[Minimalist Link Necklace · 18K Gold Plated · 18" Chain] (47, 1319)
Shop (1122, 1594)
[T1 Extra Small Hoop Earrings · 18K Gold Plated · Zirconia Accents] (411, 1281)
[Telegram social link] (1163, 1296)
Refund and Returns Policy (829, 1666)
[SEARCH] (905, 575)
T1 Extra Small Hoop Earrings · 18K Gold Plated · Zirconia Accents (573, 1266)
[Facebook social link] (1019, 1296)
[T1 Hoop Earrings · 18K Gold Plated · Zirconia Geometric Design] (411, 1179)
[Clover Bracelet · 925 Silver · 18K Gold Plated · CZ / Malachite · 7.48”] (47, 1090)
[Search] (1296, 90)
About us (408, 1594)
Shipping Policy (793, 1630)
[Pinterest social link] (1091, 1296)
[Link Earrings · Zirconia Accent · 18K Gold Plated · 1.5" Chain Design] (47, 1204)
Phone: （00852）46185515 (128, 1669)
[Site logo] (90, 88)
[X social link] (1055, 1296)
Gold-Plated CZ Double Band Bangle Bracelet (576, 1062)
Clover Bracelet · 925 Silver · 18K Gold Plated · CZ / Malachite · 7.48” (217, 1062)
————————
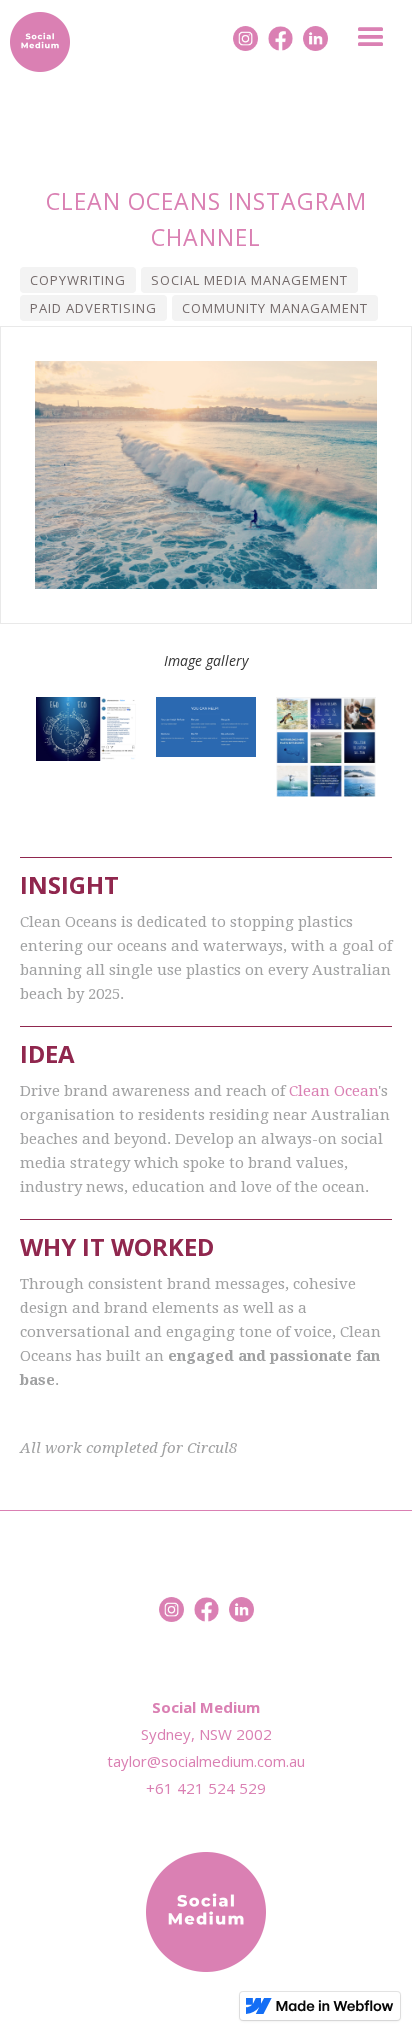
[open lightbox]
————————
→ WHAT YOU ARE ASKED TO DO:
Find how many lines in the material above hold the word "Design", then reply with only that figure.

→ ANSWER BOX:
2